3A and 3B are schematic diagrams illustrating a monitor image for explaining the content of image processing, in which FIG. 3A illustrates a state under low illuminance illumination, and FIG. 3B illustrates a state under high illuminance illumination. ing.

FIGS. 4A and 4B are graphs of density and density difference for explaining the contents of image processing, wherein FIG. 4A shows density on the vertical axis, position in the circumferential direction on the horizontal axis, and FIG. The horizontal axis indicates the circumferential position.

FIG. 5 is a schematic configuration diagram of a visual inspection device according to another embodiment of the present invention.

FIG. 6 is a schematic configuration diagram of a visual inspection device according to still another embodiment of the present invention.

[Explanation of symbols]

 DESCRIPTION OF SYMBOLS 1 Appearance inspection apparatus 2 Inspection surface 3 Cylindrical workpiece 4 Annular end face D1 Density difference P1-P4 Same part of inspection surface V1 Predetermined value Step S1-4, image input processing (image processing means) Step S5 determination processing (Measurement means)
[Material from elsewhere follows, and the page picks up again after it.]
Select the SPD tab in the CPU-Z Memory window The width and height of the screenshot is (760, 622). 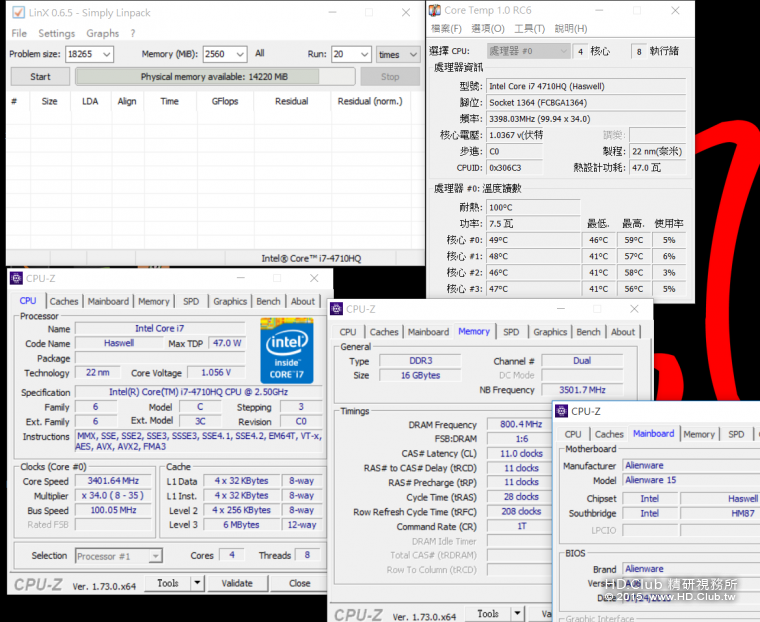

 ──────────────────────────────────────────────────続 き Continued on the front page F term (reference) 2F065 AA49 BB08 DD03 FF42 GG17 JJ03 JJ26 LL49 QQ24 QQ25 QQ38 RR05 SS02 SS13 2G051 AA07 BB03 BC01 CA04 CB01 EA08 EA16 EC01 5B057 AA01 BA02 DA03 DC08 DB02 DC02

Claims (3)

[Claims] An image processing means for imaging the same inspected surface with different illuminances to obtain first and second image information including densities corresponding to shadings of the inspected surface, and an identical portion of the inspected surface And a means for determining the presence or absence of a defect based on a comparison between the first and second image information corresponding to the above. 2. A visual inspection apparatus according to claim 1, wherein said determining means determines that there is a defect when the difference between the first and second image information densities is smaller than a predetermined value. Appearance inspection equipment. 3. An appearance inspection apparatus according to claim 1, wherein said surface to be inspected comprises an annular end surface of a cylindrical workpiece.